Santiago se sorprendió de no sentirse ahogado, de no caer de espaldas, fulminado, como ocurre en las buenas novelas que había leído.

Era verdad, por lo tanto, que ella había ido a confesarse. Por lo tanto, él no estuvo dormido en la iglesia y esa catástrofe abominable no era una pesadilla, como por un instante había llegado a imaginarlo en su insensatez.

No se desplomó, pero se puso mucho más pálido y esto hizo que su madre se sintiese aterrorizada.

—¿Qué tienes, mi pequeño Santiago? —le dijo—. Tú sufres, tú ocultas algo a tu madre. Deberías tener más confianza en ella, que sólo te ama a ti y que sólo te tiene a ti… ¡Cómo me miras, querido tesoro mío!… Pero, ¿qué es lo que tienes? ¡Me das miedo!…

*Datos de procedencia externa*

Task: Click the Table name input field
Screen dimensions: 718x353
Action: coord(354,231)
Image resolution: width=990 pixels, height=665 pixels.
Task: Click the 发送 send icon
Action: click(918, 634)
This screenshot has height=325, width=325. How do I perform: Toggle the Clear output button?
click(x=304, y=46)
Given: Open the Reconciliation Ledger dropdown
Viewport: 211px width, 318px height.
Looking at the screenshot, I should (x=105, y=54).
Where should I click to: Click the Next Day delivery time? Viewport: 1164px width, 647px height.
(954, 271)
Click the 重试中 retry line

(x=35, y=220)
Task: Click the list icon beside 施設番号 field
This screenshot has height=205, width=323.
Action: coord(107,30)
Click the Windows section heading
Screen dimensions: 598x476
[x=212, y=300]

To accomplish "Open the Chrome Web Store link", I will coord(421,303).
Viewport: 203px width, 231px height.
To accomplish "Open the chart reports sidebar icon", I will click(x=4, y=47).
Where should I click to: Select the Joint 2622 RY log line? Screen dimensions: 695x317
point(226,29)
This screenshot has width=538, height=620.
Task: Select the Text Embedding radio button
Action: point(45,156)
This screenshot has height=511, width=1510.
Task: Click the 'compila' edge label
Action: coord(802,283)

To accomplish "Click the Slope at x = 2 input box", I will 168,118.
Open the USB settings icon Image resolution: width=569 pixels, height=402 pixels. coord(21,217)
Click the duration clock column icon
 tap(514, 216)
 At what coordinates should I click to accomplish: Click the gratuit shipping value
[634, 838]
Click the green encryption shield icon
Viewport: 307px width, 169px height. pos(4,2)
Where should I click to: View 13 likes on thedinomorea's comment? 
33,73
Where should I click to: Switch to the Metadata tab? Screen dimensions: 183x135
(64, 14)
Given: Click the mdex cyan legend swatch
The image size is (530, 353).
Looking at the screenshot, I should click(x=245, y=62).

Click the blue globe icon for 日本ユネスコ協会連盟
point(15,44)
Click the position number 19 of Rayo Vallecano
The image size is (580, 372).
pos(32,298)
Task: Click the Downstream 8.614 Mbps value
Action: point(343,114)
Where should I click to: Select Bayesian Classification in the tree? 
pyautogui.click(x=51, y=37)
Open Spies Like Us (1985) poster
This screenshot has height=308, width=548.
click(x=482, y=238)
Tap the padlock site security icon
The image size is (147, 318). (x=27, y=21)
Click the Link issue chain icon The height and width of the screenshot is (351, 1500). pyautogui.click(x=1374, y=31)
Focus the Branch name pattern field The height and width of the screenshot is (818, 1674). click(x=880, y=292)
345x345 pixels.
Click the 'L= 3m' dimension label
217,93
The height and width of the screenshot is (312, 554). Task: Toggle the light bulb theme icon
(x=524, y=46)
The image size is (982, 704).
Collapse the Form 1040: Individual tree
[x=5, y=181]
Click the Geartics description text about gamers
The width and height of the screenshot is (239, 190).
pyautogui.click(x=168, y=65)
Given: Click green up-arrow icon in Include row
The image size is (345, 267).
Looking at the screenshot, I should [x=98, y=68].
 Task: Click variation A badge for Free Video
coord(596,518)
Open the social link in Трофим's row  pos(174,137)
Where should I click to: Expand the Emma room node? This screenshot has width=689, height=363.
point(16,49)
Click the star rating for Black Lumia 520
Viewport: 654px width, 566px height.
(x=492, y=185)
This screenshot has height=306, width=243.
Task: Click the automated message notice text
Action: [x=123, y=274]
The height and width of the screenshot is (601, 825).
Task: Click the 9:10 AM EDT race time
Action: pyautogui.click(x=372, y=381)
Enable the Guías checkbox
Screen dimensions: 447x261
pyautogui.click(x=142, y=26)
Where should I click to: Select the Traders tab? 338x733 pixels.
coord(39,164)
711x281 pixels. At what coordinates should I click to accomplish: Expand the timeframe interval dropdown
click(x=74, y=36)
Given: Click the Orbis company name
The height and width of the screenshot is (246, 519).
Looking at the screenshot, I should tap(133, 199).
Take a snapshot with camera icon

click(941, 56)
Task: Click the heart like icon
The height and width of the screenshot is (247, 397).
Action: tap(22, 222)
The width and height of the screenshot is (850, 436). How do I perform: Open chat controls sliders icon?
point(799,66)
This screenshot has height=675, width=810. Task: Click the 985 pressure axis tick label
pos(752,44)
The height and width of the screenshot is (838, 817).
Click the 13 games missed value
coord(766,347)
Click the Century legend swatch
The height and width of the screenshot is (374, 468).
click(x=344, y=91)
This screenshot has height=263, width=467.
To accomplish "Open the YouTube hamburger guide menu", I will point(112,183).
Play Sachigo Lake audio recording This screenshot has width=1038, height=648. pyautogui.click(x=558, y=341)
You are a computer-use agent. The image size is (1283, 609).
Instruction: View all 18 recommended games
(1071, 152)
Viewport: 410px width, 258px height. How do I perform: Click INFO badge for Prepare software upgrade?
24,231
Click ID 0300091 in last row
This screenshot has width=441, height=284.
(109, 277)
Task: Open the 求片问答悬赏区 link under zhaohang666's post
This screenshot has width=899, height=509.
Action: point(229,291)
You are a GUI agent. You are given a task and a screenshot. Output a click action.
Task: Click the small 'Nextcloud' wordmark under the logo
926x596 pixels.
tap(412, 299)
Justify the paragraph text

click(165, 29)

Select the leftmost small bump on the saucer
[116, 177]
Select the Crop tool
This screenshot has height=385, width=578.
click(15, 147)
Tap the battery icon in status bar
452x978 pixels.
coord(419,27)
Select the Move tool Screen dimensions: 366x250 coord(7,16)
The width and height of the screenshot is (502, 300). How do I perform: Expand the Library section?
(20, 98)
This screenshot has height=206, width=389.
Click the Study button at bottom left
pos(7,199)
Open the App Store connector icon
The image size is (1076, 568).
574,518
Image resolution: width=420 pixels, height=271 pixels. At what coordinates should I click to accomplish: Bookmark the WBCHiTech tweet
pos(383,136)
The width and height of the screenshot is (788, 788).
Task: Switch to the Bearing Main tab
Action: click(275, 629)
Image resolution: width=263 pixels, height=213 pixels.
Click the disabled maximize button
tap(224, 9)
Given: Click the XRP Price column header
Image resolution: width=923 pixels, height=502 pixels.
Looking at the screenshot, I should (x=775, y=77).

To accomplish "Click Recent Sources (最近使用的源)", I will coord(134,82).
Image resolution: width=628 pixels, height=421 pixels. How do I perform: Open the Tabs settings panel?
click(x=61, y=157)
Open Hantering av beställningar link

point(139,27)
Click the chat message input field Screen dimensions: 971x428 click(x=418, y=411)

Y lo estrechó tiernamente en sus brazos:

—Escúchame con atención, muchacho. No soy una mujer curiosa, bien lo sabes, y no quiero ser tu juez. No me digas nada, si no quieres decirme nada, pero déjame que te cuide. Vas a acostarte en seguida. Entre tanto, te prepararé una buena comida muy liviana que te llevaré yo misma, ¿no es así?, y si tienes fiebre esta noche te daré una TISANA…

Santiago, esta vez, rodó por tierra.

—¡Por fin! —suspiró ella, un poco cansada, extendiendo la mano hacia una campanilla.

Santiago tenía un aneurisma en el último grado de su evolución y su madre tenía un amante que no quería ser padrastro.

Este sencillo drama se desarrolló hace tres años en los alrededores de Saint-Germain-des-Prés. La casa que le sirvió de teatro pertenece a un contratista de demoliciones.